Domingo 11 de Marzo de 2012

En 113 ciudades de 18 países hoy se conmemorará con acciones antinucleares el Día de Acción Global Fukushima 2012. En nuestro país, la Corriente Humana de Buenos Aires convocó a las 18 para movilizarse frente al Obelisco porteño; Conciencia Solidaria llamó a manifestarse a las 19.30 en plaza Francia y también en Córdoba. En tanto, movimientos antinucleares de Zárate y Campana y Argentina No Nuclear repudiarán a la central nuclear de Atucha y exigirán detener los proyectos de instalación de nuevas centrales.

En medio del debate sobre el uso de la energía nuclear, que el 26 de marzo de 2011 reunió a 250 mil personas en Alemania, las naciones discuten estrategias en el sector y la seguridad de sus plantas.

Daniel Cameron, secretario de Energía, indicaba el mes pasado que Argentina debería revisar los sistemas de la inaugurada Atucha II, pero ratificó la política nuclear oficial.

Pero Mauro Fernández, de la campaña de clima y energía de Greenpeace Argentina, afirma: "No existe energía nuclear segura. El terremoto y el tsunami que devastaron a Japón culminaron en una tragedia atómica de magnitud imperecedera dejando un legado de despojo, exclusión y miedo en la población". "El componente nuclear, el único evitable de la triple tragedia japonesa —dice Fernández—, debe dar al mundo una lección sobre los riesgos de la energía atómica".

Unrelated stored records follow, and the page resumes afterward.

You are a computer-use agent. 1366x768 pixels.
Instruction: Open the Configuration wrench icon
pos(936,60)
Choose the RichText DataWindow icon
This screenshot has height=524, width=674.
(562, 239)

El viernes 11 de marzo de 2011 a las 14.46 de Japón un terremoto de magnitud 9.0 provocó el tsunami que inundó a la central nuclear de Fukushima .

"Luego del tsunami —recuerda Fernández—, la central perdió acceso a la energía eléctrica, fallaron cuatro de los seis reactores, colapsaron los sistemas de refrigeración, explosiones de hidrógeno dañaron las estructuras de contención y se liberaron emisiones radiactivas al aire, la tierra y el mar".

"Más de 150 mil personas fueron evacuadas en 50 kilómetros a la redonda", recuerda el activista, y dice: "El accidente fue catalogado de nivel 7 en la escala de sucesos nucleares, al igual que Chernobyl".

Para él, "los gobiernos deberían orientar las inversiones hacia tecnologías más baratas, seguras, limpias e inagotables. Los pueblos pueden desarrollarse soberanamente sin caer en la trampa de la energía atómica".

A un año de la tragedia, la Tokyo Electric Power Company (Tepco), propietaria de la central, admitió que tardará unos 12 años en sacar el combustible de la piscina y del reactor. "El desmantelamiento nos llevará otros 30 años", comunicó.

"Aunque su origen se fija en el tsunami, las causas principales del desastre se debieron a fallos institucionales como la influencia política y una legislación dirigida por la industria. A fines de 2011 el nivel de la radiación exterior en zonas de Fukushima era diez veces más que el nivel natural", concluyó Fernández.